Pour valider encore plus le potentiel d’une telle solution, il convient de se poser la question: “est-ce que les passagers sont prêts à changer leurs habitudes? 12% des sondés ont déclarés qu’ils l’utiliseraient quoi qu’il arrive, 72% qu’ils essaieraient au moins la plateforme et 17% qu’ils ne modifieraient pas leur habitudes car ils ont déjà tout ce qu’il faut. Il y a donc un fort potentiel, mais la plateforme ou le service développé devra ajouter une vraie plus-value pour convaincre les voyageurs. Plus de  8 personnes sur 10 se disent d’ailleurs prêtes à télécharger une application avant leur vol pour avoir accès aux services digitaux pendant le vol, même si ce nombre doit être confronté à la réalité, il démontre un potentiel.

Le dernier volet de notre enquête concerne le potentiel financier des services digitaux: est-ce que les passagers sont prêts à dépenser de l’argent pour y avoir accès? Comment rentabiliser le service digital?

La réponse est assez catégorique pour les films et séries: presque 90% disent qu’ils ne seraient pas prêt à dépenser à payer pour y accéder. Cependant lorsque l’on demande le montant qu’ils seraient prêts à dépenser pour y accéder, les répondants n’étaient  plus que 65% à répondre 0 euros. 20% sont prêts à payer entre 1 et 4 euros et 15% la somme de 5 euros.

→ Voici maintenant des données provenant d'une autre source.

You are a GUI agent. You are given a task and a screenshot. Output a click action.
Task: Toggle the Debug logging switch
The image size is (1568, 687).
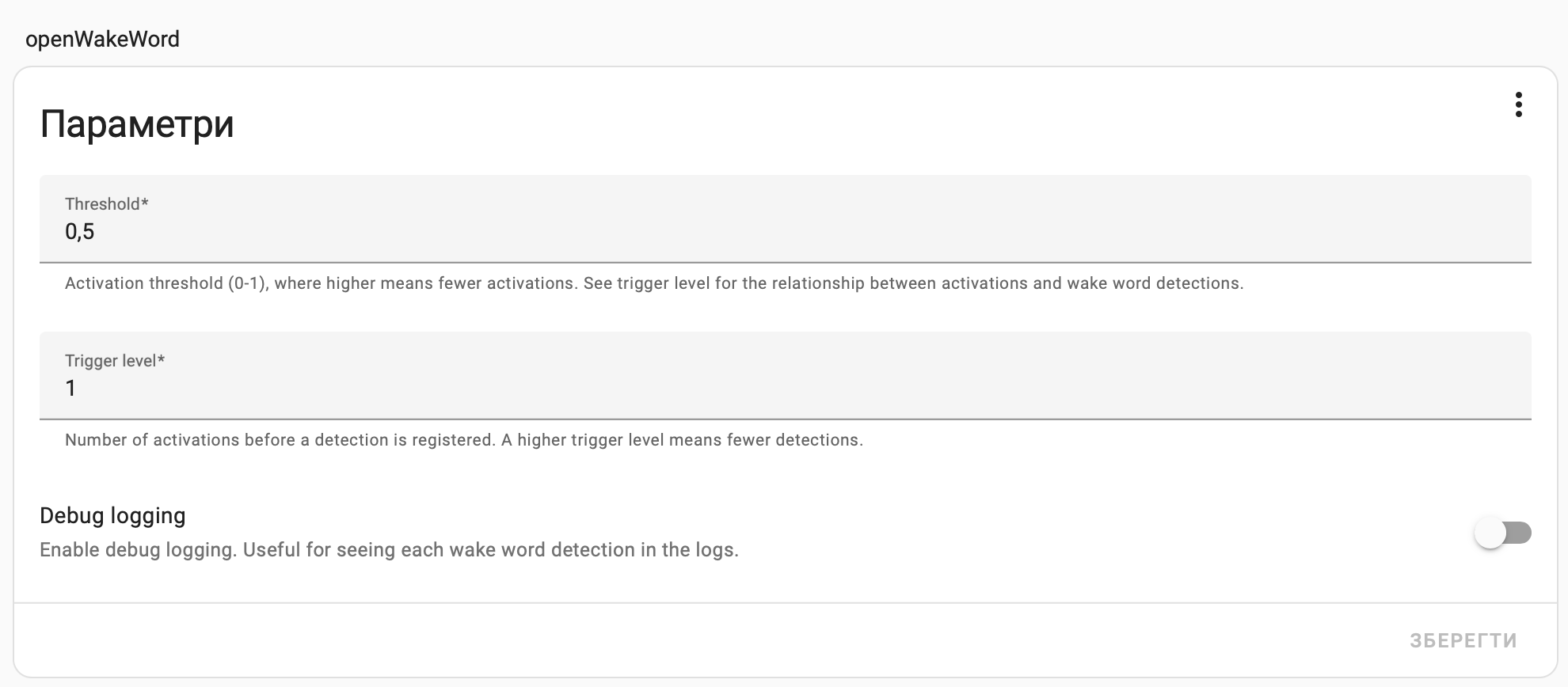tap(1502, 533)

La situation est légèrement différente pour le contenu de lecture digital, 20% des voyageurs se déclarent prêts à payer et 80% non. A la question du montant qu’ils seraient prêts à payer, 68% on répondu 0€, 23% entre 1€ et 3€ et 9% 5 euros. Par rapport aux films, les voyageurs semblent donc plus enclin à payer, mais des montants plus petits.

 

Achèteriez-vous à travers la solution digitale...

Oui

Peut être

de la nourriture et des boissons?

10%

38%

du Duty Free (Parfums, bijoux, montres, etc.)?

10%

30%

des produits liés au voyage (Taxi, hôtels, tickets de musées, etc.)?

16%

45%

Globalement, les résultats de l’enquête démontrent que le comportement actuel des voyages dans la cabine d’un avion reste assez classique et ne nécessite pas de couche digitale supplémentaire sans réel apport en termes d’expérience. Certains voyageurs réclament avant tout une connectivité à internet. Mais il s’agit avant tout d’une attente qui permettrait aux compagnies aériennes de se différencier plus que d’un besoin fondamental. Le digital est donc une opportunité d’élargir les services proposés et d'enrichir l’expérience à bord, tant qu’il n’impose aucunes restrictions aux personnes qui n’en ont pas l’usage.

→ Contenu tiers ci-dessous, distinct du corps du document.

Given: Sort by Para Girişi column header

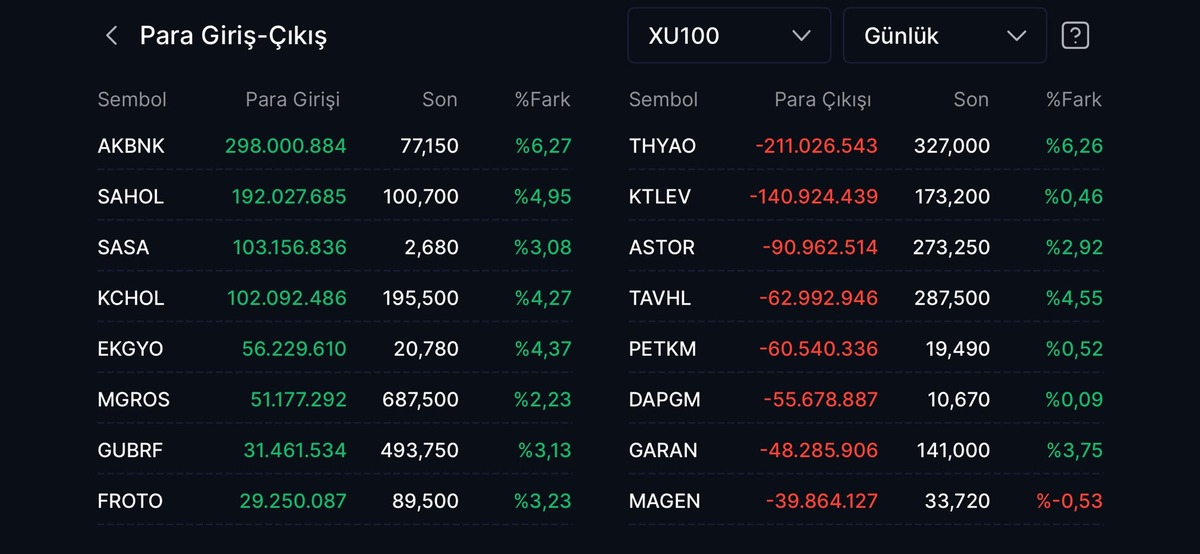Looking at the screenshot, I should [x=293, y=99].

L’analyse de la problématique de la digitalisation de la cabine de l’avion est passionnante et particulièrement représentative des opportunités et difficultés de la digitalisation en général, avec au cœur de la problématique la compréhension des comportements humains digitaux et non digitaux. Nous vous remercions pour vos réponses à notre enquête qui ont permis cet article et enrichiront le mémoire de fin d’étude lié à cette problématique.